Ryan Reynolds, Salma Hayek and Samuel L. Jackson in The Hitman’s Wife’s Bodyguard (Photo: Lionsgate)

★★ (out of four)
DIRECTED BY Patrick Hughes
STARS Ryan Reynolds, Samuel L. Jackson

Some movies you just want loud. Whether it’s a Star Wars or a Lord of the Rings or an MCU entry, there’s satisfaction in watching the film in the comfort of your local multiplex — or, if you will, your own living room — and listening to the award-worthy sound via Dolby, DTS, or the audio component of your choice.

Here’s the thing about The Hitman’s Wife’s Bodyguard: It’s loud. Very loud. And not loud in an appreciable way, with cool lightsaber zaps or T-Rex roars coming at you from all directions. It’s loud because the actors spend the vast majority of the running time screaming at each other. Sure, sure, there are the rumblings caused by the usual car chases, gun battles, and explosions found in this sort of film fodder, but at this point in our cinematic lives, these often pass by us as white noise. Instead, it’s the constant shrieking that defines this movie. And it doesn’t need to be channeled through a grade-A sound system — the yelling is so intense that I expect it would manage to come through even if this were a silent film.

A sequel to 2017’s midrange hit The Hitman’s Bodyguard (reviewed here), this again finds Samuel L. Jackson as the hitman and Ryan Reynolds as the bodyguard, with Salma Hayek (who had a small role in the original) adding to the merriment as the wife. Having been stripped of his bodyguard license, Reynolds’ Michael Bryce is forced to give up his career and actually is adjusting to a peaceful life until Hayek’s Sonia Kincaid comes guns a-blazing into his life. She needs his help in rescuing Jackson’s Darius Kincaid from a gang of mobsters. They succeed, but then everyone starts yelling at each other.

Salma Hayek in The Hitman’s Wife’s Bodyguard (Photo: Lionsgate)

After this lengthy opening salvo, the main plot fully kicks into gear, with the trio being asked by Interpol to prevent megalomaniacal Greek tycoon Aristotle Papadopolous (Antonio Banderas) from destroying Europe. Papadopolous is basically a combination of Aristotle Onassis, Liberace, and a Bond villain — while that mash-up sounds promising in theory, he actually proves to be a dull bad guy. At any rate, Bryce and the Kincaids do their best to stop him, yelling at each other along the way.
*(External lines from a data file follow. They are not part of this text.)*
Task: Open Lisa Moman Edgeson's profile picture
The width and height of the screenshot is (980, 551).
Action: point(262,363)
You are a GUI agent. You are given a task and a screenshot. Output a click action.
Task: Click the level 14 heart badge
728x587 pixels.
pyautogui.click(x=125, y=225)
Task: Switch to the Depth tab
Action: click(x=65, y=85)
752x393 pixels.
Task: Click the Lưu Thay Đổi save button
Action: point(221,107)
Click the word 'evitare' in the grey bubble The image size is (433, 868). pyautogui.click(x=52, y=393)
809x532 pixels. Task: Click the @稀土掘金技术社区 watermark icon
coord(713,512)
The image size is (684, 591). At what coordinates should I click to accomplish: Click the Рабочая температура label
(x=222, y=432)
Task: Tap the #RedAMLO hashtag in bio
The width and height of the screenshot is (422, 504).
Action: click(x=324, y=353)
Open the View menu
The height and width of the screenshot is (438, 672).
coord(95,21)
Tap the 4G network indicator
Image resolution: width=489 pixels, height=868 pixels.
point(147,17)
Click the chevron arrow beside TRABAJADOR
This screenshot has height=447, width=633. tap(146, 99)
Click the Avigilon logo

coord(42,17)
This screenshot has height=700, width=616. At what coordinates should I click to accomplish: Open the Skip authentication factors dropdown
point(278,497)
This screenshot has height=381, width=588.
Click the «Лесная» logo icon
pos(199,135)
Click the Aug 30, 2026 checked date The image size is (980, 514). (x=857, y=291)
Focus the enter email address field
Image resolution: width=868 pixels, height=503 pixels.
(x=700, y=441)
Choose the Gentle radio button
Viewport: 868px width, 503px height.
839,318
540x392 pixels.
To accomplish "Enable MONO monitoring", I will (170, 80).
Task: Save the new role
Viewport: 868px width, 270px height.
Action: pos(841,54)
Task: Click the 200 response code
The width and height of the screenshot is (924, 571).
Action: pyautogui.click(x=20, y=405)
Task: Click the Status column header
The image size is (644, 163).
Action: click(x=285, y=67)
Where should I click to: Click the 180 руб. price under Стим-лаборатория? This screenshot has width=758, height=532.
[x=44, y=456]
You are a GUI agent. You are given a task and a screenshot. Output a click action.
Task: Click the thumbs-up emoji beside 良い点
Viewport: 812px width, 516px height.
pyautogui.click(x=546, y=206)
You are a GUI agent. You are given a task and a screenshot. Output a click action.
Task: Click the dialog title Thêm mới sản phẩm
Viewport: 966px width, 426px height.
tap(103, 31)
The Hitman’s Wife’s Bodyguard (alternately Hitman’s Wife’s Bodyguard in advertising and on the website; even the studio can’t decide whether to include the “The” in the title) gets personal with a subplot about Sonia’s desire to become a mom. This allows Bryce to get off one great zinger (“She’d make a terrible mother; I wouldn’t even trust her to take care of a Chucky doll”) and also provides the film with an amusing closing gag. Indeed, these interludes might be the best in the film — everyone still yells, only not quite as much.

Jackson, so vibrant in the first film, is this time overshadowed by Reynolds, who milks his character’s sad-sack status for all it’s worth. Hayek also notches a few choice moments here and there, and she plays well off both Jackson and Reynolds. Overall, though, this is a tedious picture, and we can only hope we’ll be spared another sequel in The Hitman’s Wife’s Babysitter’s Bodyguard or, conversely, The Hitman’s Wife’s Divorce Lawyer’s Bodyguard.